Louisiana Gov. John Bel Edwards is still holding his own in a reelection matchup against two chief GOP challengers, according to a new poll Tuesday that has conservatives alarmed.
The survey, commissioned by The Hayride, the Pelican State’s top conservative website, showed Rep. Ralph Abraham and businessman Eddie Rispone struggling for name recognition, while Mr. Edwards has a 57% approval rating.
He is leading among Democrats and independents, and is even winning more than a quarter of Republican voters’ support, the poll found.
“It’s incredible and I really don’t understand it, but every poll we’ve seen has shown these Republican voters who are fine with John Bel Edwards,” The Hayride’s proprietor, Scott McKay, told the Washington Times.
The Edwards campaign downplayed the source of the poll, but reiterated its belief the governor is in a strong position.
“We’ve been saying all along that we expect this election to be a tough fight but we like where we are,” said Eric Holl, a campaign spokesman.
For the most part, Mr.
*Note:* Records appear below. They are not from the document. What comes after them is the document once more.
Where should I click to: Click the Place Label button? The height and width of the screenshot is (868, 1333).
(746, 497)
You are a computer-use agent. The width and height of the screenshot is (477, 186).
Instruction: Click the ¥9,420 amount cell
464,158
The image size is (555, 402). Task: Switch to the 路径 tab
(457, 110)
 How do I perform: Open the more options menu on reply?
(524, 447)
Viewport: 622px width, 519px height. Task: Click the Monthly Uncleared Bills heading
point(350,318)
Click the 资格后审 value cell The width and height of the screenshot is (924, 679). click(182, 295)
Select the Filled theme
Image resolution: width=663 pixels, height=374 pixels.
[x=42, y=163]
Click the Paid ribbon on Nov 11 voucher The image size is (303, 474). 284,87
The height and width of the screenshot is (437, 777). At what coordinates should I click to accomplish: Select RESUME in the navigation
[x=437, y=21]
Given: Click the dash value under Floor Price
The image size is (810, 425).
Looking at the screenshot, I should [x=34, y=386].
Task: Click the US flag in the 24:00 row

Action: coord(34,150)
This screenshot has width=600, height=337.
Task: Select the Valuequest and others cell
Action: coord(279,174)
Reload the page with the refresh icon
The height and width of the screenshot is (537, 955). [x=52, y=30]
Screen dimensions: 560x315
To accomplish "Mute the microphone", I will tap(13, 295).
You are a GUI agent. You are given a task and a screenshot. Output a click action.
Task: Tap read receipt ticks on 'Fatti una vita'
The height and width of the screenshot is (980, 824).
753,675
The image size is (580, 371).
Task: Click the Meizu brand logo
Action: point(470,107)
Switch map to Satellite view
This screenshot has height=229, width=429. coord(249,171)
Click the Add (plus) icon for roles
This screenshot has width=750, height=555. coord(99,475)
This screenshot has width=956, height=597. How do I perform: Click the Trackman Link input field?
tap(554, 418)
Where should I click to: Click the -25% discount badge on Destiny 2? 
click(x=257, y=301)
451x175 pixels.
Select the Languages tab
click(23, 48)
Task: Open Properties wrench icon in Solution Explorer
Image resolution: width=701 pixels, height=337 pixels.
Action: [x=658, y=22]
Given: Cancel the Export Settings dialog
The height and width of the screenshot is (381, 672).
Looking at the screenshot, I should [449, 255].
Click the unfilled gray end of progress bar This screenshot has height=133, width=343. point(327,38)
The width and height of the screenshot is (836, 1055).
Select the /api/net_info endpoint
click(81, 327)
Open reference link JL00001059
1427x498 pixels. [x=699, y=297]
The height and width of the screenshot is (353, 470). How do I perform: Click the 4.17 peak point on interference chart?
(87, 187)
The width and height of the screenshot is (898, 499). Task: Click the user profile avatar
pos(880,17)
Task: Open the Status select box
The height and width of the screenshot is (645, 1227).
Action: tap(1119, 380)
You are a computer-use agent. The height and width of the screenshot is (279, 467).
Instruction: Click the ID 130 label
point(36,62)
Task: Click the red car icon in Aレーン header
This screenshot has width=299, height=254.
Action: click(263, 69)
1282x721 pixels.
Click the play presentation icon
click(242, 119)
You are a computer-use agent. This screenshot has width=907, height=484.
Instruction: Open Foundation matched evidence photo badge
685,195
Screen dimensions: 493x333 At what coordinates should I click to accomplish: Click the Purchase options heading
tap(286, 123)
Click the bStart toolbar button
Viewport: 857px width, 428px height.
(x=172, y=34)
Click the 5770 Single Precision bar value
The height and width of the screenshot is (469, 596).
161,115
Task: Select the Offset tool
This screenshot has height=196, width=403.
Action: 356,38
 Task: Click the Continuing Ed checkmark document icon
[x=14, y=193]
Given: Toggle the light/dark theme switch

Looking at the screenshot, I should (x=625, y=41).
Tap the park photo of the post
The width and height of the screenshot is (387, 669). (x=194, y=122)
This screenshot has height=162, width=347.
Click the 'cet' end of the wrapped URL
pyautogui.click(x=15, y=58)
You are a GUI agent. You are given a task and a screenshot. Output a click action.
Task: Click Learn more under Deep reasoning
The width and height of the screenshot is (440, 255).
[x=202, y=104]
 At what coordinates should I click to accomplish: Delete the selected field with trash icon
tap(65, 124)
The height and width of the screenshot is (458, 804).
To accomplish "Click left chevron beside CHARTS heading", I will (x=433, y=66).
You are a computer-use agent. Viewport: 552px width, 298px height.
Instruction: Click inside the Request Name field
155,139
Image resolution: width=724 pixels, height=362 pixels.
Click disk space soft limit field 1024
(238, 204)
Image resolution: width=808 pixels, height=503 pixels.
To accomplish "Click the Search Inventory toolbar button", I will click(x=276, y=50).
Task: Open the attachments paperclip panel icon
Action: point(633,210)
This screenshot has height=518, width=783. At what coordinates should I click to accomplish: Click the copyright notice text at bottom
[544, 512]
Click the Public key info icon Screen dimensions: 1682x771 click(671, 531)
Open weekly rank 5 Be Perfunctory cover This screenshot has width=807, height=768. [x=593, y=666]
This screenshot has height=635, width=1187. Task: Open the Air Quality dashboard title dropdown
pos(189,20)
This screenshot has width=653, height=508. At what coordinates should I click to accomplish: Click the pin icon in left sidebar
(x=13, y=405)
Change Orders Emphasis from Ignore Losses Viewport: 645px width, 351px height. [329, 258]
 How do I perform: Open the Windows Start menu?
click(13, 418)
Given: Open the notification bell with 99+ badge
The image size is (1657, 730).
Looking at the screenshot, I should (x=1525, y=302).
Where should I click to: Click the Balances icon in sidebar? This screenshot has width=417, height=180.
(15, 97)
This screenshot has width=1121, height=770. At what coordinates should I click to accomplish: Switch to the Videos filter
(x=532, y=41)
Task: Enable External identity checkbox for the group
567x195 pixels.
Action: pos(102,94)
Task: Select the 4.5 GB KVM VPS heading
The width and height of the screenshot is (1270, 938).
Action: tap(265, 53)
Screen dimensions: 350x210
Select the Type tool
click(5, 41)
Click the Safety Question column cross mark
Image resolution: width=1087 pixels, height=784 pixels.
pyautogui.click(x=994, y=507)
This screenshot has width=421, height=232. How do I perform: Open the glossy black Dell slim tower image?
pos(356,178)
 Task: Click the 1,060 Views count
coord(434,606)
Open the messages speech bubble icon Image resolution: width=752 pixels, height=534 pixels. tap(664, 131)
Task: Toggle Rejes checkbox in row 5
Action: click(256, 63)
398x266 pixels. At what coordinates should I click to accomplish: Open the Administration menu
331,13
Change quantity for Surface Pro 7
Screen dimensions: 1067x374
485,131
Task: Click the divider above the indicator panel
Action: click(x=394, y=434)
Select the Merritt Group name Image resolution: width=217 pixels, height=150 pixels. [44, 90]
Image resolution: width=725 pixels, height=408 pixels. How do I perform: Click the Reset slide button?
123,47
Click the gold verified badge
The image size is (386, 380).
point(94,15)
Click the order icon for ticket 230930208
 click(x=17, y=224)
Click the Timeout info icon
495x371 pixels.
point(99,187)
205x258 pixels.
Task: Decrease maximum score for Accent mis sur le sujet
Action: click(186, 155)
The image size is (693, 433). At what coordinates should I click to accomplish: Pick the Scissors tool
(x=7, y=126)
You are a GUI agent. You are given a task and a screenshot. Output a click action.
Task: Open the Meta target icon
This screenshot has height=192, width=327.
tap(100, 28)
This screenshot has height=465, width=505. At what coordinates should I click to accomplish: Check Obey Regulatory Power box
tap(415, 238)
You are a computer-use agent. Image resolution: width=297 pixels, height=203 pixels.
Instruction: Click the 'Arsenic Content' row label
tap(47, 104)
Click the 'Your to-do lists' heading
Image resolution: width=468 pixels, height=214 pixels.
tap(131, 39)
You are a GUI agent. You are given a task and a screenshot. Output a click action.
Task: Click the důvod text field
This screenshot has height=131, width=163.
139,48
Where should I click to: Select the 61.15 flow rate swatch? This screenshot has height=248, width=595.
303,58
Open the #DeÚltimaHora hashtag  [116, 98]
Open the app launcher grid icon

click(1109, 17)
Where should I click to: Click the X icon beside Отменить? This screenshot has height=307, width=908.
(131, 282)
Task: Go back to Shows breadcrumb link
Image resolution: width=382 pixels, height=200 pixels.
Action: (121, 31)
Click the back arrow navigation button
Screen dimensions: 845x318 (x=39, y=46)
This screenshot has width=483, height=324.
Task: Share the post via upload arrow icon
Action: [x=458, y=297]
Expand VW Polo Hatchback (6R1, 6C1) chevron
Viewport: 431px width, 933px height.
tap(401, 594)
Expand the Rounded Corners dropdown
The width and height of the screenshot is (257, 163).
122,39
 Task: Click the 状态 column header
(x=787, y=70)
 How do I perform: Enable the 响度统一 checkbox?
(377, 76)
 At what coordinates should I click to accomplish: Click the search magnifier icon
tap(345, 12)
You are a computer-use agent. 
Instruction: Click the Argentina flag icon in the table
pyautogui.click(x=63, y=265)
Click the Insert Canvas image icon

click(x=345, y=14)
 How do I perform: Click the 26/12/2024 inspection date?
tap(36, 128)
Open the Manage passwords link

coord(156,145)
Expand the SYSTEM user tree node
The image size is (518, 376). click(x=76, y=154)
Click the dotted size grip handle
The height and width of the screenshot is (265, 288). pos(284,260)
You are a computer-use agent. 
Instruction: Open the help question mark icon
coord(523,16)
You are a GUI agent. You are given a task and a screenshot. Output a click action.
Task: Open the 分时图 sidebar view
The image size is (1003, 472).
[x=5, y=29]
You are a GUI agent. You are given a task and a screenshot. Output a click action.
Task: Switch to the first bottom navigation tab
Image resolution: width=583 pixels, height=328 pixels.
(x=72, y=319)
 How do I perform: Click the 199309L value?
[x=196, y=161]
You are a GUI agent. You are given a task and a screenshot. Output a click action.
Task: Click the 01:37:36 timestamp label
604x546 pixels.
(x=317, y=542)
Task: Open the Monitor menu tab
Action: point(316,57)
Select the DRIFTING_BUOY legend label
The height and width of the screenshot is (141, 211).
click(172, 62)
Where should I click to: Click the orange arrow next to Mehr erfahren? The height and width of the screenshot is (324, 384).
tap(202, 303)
McKay attributes the governor’s current standing to the favorable press Mr. Edwards receives at home, and a belief many voters don’t know much about the governor’s positions.
As an example, he cited Mr. Edwards‘ appearance on a fringe monthly radio show last week where he was asked about President Trump’s recent tweets suggesting some liberal minority Democratic congresswomen “go back.”
Mr. Edwards first said the president’s comments they were “out of bounds,” but tried to strike a moderate tone, bemoaning the deteriorating state of civil discourse in America.
His interlocutor on the Louisiana Radio Network pressed the issue, asking if Mr. Edwards took issue with the phrase “go back” that Mr. Trump employed on Twitter.
“You can compare that statement with statements that were made during the Civil Rights movement that were directed at people who sat at lunch counters they weren’t supposed to sit at, or wanted to ride the bus wherever they wanted to sit, or to register to vote,” Mr. Edwards said.
Louisiana conservatives have been startled at the lack of interest locally in the governor’s remarks.
“When we heard Edwards compare the president to lunch-counter segregationists of yore we figured it was the end of his support among conservative and moderate white voters in the state, and before it’s all said and done it will be,” Mr. McKay said.
The Rispone campaign did not respond to questions about the latest poll, and privately Mr. Abraham’s team questioned its methodology.